We were seeking to understand the relationship that ‘mainstream’ customers had with gambling. As such, we made sure that our sample included people spanning very low to higher risk gambling according to the PGSI (Problem Gambling Severity Index – the most widely used standardised measure of problem gambling).

Strikingly, though, we found during fieldwork that what many people had reported in answer to the PGSI questionnaire was a significant under-estimation of their actual gambling.

However, we also found a wide range of positive behaviours – and it was these we focused on in developing a behaviour change model that could be used by industry operators.

The central finding from our research was that people struggle to gamble safely unless they are in control while they are gambling. In fact, most people do set mental ‘boundaries’ to restrict their gambling behaviour and help them stay in control – and work out their own strategies for sticking to them.

To build a behaviour change strategy on this kind of evidence, we’ve drawn on work about “bright spots”, a phrase originally coined by Jerry and Monica Sternin in their work to prevent malnutrition in Vietnam for Save the Children.
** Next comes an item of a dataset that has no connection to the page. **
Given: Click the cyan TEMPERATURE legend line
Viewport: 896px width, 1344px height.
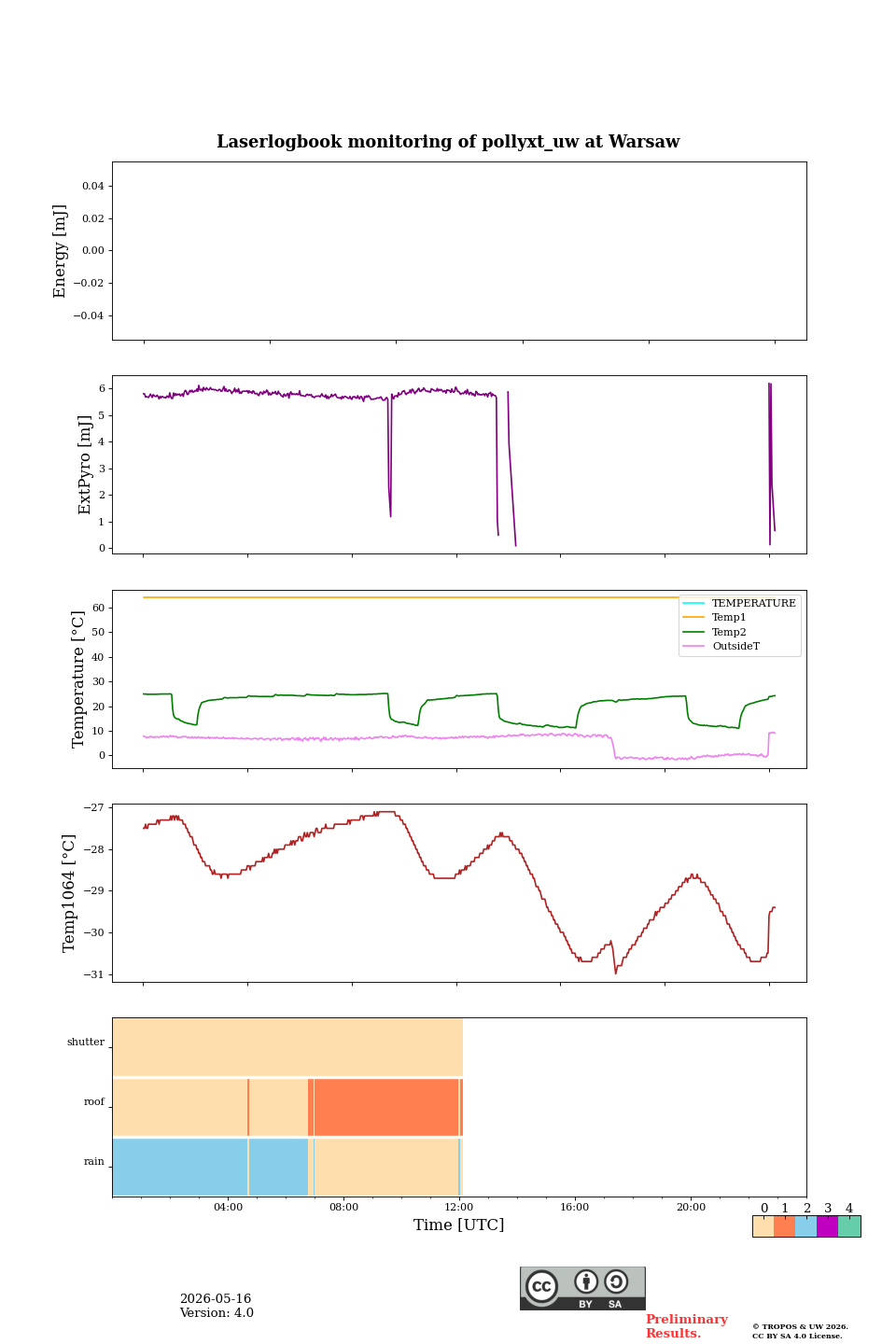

By studying how people achieve desired outcomes, we can build a framework of behavioural ‘levers’ to help the wider population of gamblers stick to their ‘boundaries’ and stay in control when gambling.

In doing so, this research has revealed a wide range of opportunities for operators to help their customers gamble in a controlled, safe and responsible way.

While some operators offer some tools to help customers manager their behaviour in this way, it’s clear there are many more ways they could do so.

Supporting gamblers’ motivation to set boundaries and stay in control, providing tools and techniques to help them do so in practice – and making sure none of their messaging or activities undermine customers’ efforts, would represent a new era for the UK gambling industry and improved outcomes for customers.

And when it comes to real-life behaviour, that’s what matters.